The upgrade could maybe work, yes. But if a simple path concatenation is causing trouble, you'll likely have other worse trouble in your OC instance.

while loop called for every user or just one time

It is only called when there are duplicates to resolve. If the resulting $path is still pointing at a duplicate, then next time the user has a FS-related PHP request, it will run the loop again. At this stage I already expect that if this user "Bach" logs in, it will take an hour or so just to login.

PVince81 commented 7 years ago

opensuse 13.1

btw, you should really update this. opensuse 13.1 is EOL since a long time already: https://en.opensuse.org/Lifetime

Since you have PHP 5.6 I think it should still work fine. But that string concatenation issue worries me now.

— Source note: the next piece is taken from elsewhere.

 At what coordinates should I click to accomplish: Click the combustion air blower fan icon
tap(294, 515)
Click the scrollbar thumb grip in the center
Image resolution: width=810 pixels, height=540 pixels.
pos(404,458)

PVince81 commented 7 years ago

Another thing to try:

diff --git a/apps/files_sharing/lib/SharedMount.php b/apps/files_sharing/lib/SharedMount.php
index 0e2aa4baa3..a52a8a465f 100644
--- a/apps/files_sharing/lib/SharedMount.php
+++ b/apps/files_sharing/lib/SharedMount.php
@@ -128,7 +128,8 @@ class SharedMount extends MountPoint implements MoveableMount {
         * @param SharedMount[] $mountpoints
         * @return mixed
         */
-       private function generateUniqueTarget($path, $view, array $mountpoints) {
+       private function generateUniqueTarget($inputPath, $view, array $mountpoints) {
+               $path = $inputPath;
                $pathinfo = pathinfo($path);
                $ext = (isset($pathinfo['extension'])) ? '.'.$pathinfo['extension'] : '';
                $name = $pathinfo['filename'];

If that doesn't solve the problem, then I suggest to do the debug dance around and into the "normalizedPath" function to find out what is happening and why the path concatenation doesn't seem to work.

pep29 commented 7 years ago

I haven't tried the change yet, but i just found something, it actually works well, but at somepoint i get stuck in the while loop, meaning i see the mentioned three $path value right before the return $path in the log file, and after that the while loop is going crazing, maybe with the fourth folder(?!)